--- Data under study ---

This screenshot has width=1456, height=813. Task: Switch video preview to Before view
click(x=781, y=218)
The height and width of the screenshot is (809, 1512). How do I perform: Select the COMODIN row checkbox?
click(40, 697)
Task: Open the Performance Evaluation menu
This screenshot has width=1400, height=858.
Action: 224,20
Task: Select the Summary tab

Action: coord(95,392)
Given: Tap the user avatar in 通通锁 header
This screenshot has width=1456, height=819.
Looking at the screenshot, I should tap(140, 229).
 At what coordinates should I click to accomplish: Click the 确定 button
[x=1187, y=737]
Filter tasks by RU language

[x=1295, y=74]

---

What you will do
Copy each line, exactly, that falls between the line containing "This screenshot has width=1456, height=819." and the end of the entries, both included.

The answer
This screenshot has width=1456, height=819.
Looking at the screenshot, I should tap(140, 229).
 At what coordinates should I click to accomplish: Click the 确定 button
[x=1187, y=737]
Filter tasks by RU language

[x=1295, y=74]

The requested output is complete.